The study comes on the heels of increases in childhood obesity. Results from a 2007-2008 National Health and Nutrition Examination Survey indicate that an estimated 17 percent of children and adolescents ages 2-19 years are obese.
A 2008 survey from the Chicago-based research firm Mintel also showed an increase in snacking among youngsters. The survey showed that 96 percent of children 6 to 12 years old reported they ate snacks or treats between meals and that nutritious snacks such as dried fruit or nuts ranked much lower than processed snacks such as chips, crackers and sugar-laden cereal bars.
Mintel said manufacturers have the opportunity to make or reformulate healthier snacks for kids.
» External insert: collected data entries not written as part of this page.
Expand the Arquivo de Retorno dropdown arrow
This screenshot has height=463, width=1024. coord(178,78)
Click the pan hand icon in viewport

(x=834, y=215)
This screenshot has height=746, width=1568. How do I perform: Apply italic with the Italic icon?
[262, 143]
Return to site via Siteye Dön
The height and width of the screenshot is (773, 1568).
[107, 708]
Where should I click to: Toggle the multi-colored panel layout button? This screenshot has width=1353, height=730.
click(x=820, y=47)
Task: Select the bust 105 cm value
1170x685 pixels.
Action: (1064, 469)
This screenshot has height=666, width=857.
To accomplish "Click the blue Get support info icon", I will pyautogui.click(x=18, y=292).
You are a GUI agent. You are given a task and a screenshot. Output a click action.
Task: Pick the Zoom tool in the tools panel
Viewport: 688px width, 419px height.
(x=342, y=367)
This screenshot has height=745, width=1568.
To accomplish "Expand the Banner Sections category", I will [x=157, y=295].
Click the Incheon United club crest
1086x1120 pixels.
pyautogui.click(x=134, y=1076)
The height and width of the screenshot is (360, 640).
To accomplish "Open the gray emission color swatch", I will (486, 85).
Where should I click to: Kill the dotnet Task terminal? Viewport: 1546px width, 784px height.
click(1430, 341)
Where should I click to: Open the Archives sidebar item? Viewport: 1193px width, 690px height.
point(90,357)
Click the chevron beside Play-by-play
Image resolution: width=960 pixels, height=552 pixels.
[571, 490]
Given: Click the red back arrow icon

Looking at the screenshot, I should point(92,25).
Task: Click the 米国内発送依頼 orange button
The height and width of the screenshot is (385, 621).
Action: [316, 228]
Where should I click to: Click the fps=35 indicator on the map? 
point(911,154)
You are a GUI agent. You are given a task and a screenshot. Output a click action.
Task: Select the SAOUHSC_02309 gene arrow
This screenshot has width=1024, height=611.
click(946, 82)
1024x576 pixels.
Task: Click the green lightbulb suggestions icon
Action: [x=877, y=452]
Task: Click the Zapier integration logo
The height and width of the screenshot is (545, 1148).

Among Mintel’s recommendations:
Reformulate a popular product to be healthier by reducing sugar and salt and eliminating artificial colors and flavors.
Develop healthy snacks like dried fruit and nuts that are geared specifically toward kids.
Use the same tactics to market healthy snacks that manufacturers of other snacks do – such as character merchandising and movie tie-ins.